Потом, в середине марта, король поднялся с постели и стал целые дни проводить за столом, совещаясь и подписывая бумаги. Эти дни Ян не видел его. Не видел и 22 марта, когда Иржи в десять часов, сидя в кресле и подписывая бумаги, положил голову на стол и в полном одиночестве испустил последний вздох…
XXXI
Благодаря тому, что святовитских каноников не было в Праге, Иржиково тело попало в Святовитский храм, в королевскую усыпальницу. Иржик, отлученный от церкви, был похоронен рядом с королями, которые отлучены не были. Так пожелал народ.
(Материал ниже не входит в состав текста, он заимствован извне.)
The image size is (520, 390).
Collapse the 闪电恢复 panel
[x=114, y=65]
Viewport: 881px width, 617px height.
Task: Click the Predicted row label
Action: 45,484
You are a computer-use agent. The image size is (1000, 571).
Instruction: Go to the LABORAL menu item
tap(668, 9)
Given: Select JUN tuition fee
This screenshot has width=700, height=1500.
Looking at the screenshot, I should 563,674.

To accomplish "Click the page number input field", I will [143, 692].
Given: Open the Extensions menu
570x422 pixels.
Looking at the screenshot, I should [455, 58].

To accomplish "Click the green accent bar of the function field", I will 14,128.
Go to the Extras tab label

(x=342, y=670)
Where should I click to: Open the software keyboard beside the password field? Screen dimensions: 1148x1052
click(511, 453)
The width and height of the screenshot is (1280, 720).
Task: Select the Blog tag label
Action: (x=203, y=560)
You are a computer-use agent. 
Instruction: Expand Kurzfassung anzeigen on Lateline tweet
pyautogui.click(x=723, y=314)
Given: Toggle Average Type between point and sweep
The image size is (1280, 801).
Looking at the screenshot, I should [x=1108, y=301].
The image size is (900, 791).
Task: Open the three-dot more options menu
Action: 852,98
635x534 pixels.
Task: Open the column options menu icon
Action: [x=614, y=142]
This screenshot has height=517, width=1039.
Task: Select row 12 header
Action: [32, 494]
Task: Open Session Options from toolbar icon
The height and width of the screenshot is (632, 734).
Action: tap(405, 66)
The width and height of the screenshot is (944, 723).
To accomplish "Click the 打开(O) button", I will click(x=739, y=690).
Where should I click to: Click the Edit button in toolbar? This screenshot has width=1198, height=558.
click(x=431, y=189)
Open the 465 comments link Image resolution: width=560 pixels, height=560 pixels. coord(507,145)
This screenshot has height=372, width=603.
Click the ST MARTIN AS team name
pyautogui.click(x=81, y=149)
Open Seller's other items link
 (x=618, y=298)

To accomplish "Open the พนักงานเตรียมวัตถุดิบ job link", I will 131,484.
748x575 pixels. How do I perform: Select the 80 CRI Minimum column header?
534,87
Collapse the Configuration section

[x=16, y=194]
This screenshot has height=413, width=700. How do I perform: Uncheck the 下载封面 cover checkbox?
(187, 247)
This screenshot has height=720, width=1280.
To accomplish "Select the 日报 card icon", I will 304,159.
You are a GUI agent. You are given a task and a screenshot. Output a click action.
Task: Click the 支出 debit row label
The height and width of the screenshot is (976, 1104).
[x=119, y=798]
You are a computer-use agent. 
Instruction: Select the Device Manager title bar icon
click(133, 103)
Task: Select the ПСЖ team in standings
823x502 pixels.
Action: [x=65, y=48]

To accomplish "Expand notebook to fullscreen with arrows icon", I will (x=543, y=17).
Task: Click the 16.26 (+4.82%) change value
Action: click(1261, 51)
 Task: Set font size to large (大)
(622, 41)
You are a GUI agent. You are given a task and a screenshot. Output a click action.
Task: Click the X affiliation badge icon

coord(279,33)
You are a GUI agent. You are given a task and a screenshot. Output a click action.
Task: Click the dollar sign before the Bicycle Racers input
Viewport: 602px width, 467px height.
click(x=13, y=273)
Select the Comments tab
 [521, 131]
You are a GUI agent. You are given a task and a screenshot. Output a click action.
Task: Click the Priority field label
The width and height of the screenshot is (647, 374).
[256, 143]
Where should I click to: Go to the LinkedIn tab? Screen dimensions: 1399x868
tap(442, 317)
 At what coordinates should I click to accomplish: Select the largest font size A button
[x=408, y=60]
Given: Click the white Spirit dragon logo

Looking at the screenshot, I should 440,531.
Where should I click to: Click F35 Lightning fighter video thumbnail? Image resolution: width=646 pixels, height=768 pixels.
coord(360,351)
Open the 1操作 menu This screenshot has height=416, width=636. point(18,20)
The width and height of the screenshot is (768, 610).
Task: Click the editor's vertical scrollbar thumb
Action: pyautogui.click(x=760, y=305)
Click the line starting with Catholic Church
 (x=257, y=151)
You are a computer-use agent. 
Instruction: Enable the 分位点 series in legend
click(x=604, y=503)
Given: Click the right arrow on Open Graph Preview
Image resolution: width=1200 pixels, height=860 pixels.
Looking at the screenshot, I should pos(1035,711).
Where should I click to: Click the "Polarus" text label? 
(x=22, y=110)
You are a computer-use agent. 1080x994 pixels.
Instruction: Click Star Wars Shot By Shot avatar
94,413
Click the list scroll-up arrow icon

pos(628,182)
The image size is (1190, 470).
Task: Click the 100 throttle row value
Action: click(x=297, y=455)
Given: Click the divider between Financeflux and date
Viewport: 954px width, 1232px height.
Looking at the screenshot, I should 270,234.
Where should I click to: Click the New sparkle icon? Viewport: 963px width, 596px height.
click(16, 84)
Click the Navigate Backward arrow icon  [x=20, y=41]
В течение двух дней тело Иржика было выставлено в его местожительстве — Краловом дворе, — и толпы приходили, молча склоняясь перед мертвым государем. 25 марта гроб повезли по староместским улицам, через мост и Малый город — в кремль, в Святовитский храм. Вдоль пути стояли тысячные толпы.
Магистры, производившие вскрытие королевских останков, обнаружили, что печень наполовину отсутствует, а желчный пузырь и желудок покрыты слоем жира толщиной в пядь. Внутренности короля остались среди людей, сложенными в металлические сосуды, которые поставили в крипте Тынского храма, возле гробницы Рокицаны. Так поделили между собой чаша и Рим короля Иржика.
То, что в нем было самое великое — сердце его, — досталось чаше…
Палечек эти три дня оставался в прихожей Кралова двора и все три дня плакал. Тихо, незримо, про себя. В похоронной процессии шел последним из последних, в самом конце. И когда головная часть ее хоронила короля в храме, Палечек только еще плелся за толпой по малостранским улицам.
После того как под вечер в день похорон храм опустел, Палечек подошел к закрытой королевской могиле. Встал на колени и коснулся сложенными руками холодного камня. Пришел служка, попросил рыцаря удалиться: время позднее. Палечек поглядел отсутствующим взглядом на старика в стихаре.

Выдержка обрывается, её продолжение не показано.